Implementation Pattern
In TIATON, this looks like:
load("//proto", "new")
def extract_application_data(ctx, state):
"""Use LLM to extract structured data from document."""
payload = new("ai.v1.ExtractionRequest", {
"document": state["raw_document"],
"schema": "lending.v1.ApplicationData",
"instructions": "Extract applicant details from this loan application.",
})
return RUNNING, submit_job("ai.v1.ExtractionService/Extract", payload)
def on_extraction_complete(ctx, state):
"""Store extracted data, proceed to rule-based evaluation."""
result = ctx.event.result
state["applicant_name"] = result.data.name
state["age"] = result.data.age
state["income"] = result.data.income
state["employer"] = result.data.employer
state["extraction_confidence"] = result.confidence
return SUCCESS
def evaluate_with_rules(ctx, state):
"""DMN tables take over — deterministic, auditable decision."""
# This handler triggers DMN evaluation automatically
# The predicate_domain evaluates all tables in the domain
# Results are in ctx.facts after DMN evaluation
decision = ctx.facts["loan_eligibility"].decision
state["decision"] = decision
state["decision_rule"] = ctx.facts["loan_eligibility"].matched_rule
return SUCCESS
The LLM extraction might be 95% accurate.

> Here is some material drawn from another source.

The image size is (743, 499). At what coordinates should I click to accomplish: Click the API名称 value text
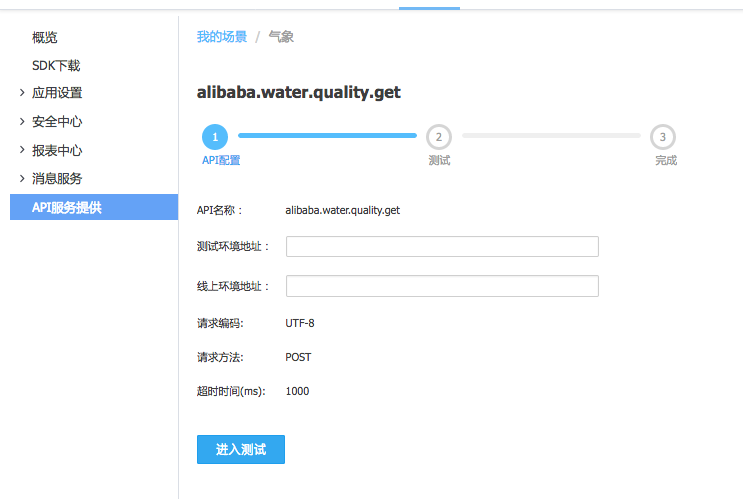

But the 5% it gets wrong gets caught by validation rules before any decision is made. And the decision itself is always made by rules — not by the LLM.
Confidence Scoring
For fields where AI extraction is uncertain, you add validation:
def validate_extraction(ctx, state):
if state["extraction_confidence"] < 0.85:
state["needs_human_review"] = True
state["review_reason"] = "Low extraction confidence"
return SUCCESS # Don't fail — route to manual review
# Validate extracted values against rules
if state["age"] < 18 or state["age"] > 120:
state["needs_human_review"] = True
state["review_reason"] = "Age out of range: " + str(state["age"])
return SUCCESS
return SUCCESS
Low confidence? Route to human review. Impossible values? Route to human review. Everything else goes through the rule engine.
The Compliance Conversation
When a regulator asks how you make decisions:
"We use AI to extract information from documents. The extracted data is validated against business rules. If extraction confidence is below 85%, the case goes to human review. All decisions are made by versioned decision tables. Every decision is traced and auditable."
Compare this to:
"We use an AI model that we fine-tuned on historical data. It usually gets it right."
The first answer gets you approved. The second gets you a follow-up investigation.
Architecture Summary
| Layer | Technology | Purpose | Accuracy |
|---|---|---|---|
| Extraction | LLM | Unstructured → structured | ~90-95% |
| Validation | Rules | Catch extraction errors | Deterministic |
| Decision | DMN Tables | Business logic | Deterministic |
| Routing | Agent | Orchestrate the flow | Deterministic |
| Audit | Decision Trace | Full explainability | Complete |
AI does what AI does best. Rules do what rules do best. The result: a system where AI accelerates the process, but rules guarantee the outcome.